Excerpted text –
○ ○ ○ ○ ○ ○ ○

A Year in Time

A Year in Time

Somebody asked me yesterday how long it had been since my husband, Ron, had died. We counted and it was 10 months to the day. The first few months after his death were incredibly sad for me. Although I kept working, I spent a lot of my non-working time sitting and in quiet, alone. I knitted, I read, I watched some Acorn and PBS, I read the news, I spent time with my dogs, I just needed to be quiet and really chose not to talk to many people very much about much of anything. 

Slowly I began to reconnect with work, with people. Our first show at Stitches West was incredibly difficult as I was still in the very quietest of times. By the time Maryland Sheep & Wool came, I was better, but still very guarded. In the summer, I finally made a trip by myself away from home. It was hard, plus I got sick, but it was a small turning point. I am no longer sitting in the quiet as I was. Now I am actively seeking activity - still alone - on my own terms, but I can feel that I am ready to start talking to people somewhat more.

○ ○ ○ ○ ○ ○ ○

Recorded information –
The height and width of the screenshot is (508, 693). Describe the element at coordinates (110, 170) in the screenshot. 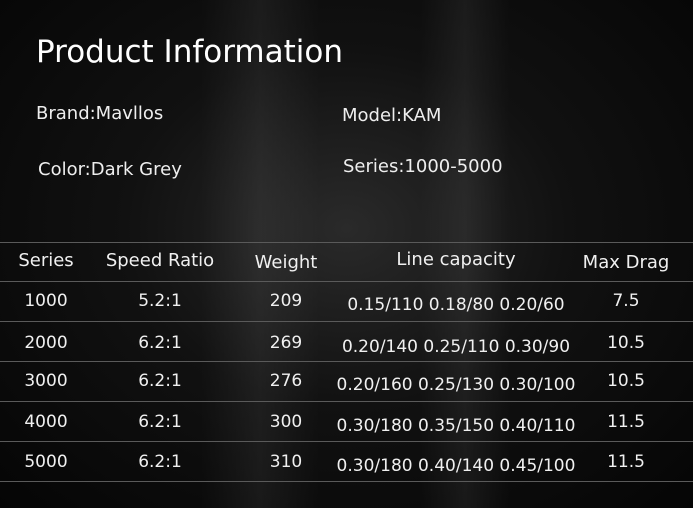

I see `color-label: Color:Dark Grey` at that location.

○ ○ ○ ○ ○ ○ ○

Work task 1 – Transcribe the "A Year in Time" post from "Somebody asked me" to "much of anything.".
Work task 2 – In the "A Year in Time" post, how long had it been since Ron's death when someone asked?
Work task 3 – Write the next part of the "A Year in Time" post, picking up after its final sentence.

Written reply 1 –
Somebody asked me yesterday how long it had been since my husband, Ron, had died. We counted and it was 10 months to the day. The first few months after his death were incredibly sad for me. Although I kept working, I spent a lot of my non-working time sitting and in quiet, alone. I knitted, I read, I watched some Acorn and PBS, I read the news, I spent time with my dogs, I just needed to be quiet and really chose not to talk to many people very much about much of anything.

Written reply 2 – It had been 10 months to the day.

Written reply 3 –
I do not know where this is leading, but I know my color brain has come back after a quiet absence. There is riotous activity in my mind's eye and it is coming out bit by bit. 

One thing that I have learned is that I understand the concept of a year of mourning to give oneself the time to come out of the fog of grief and loss. I will not be done with my grief when the third of November rolls around, but I see progress.

I didn't really have yarn photos to attach to this blog post, so I think photos of tiny worlds I see on my walks with the dogs are called for. I like to think about the activities of the tiny critters who live in these worlds. I can imagine them toddling along from one spot to another munching plant material and helping the leaves and pine needles degrade. Maybe there are some fairies and other little beings who live here.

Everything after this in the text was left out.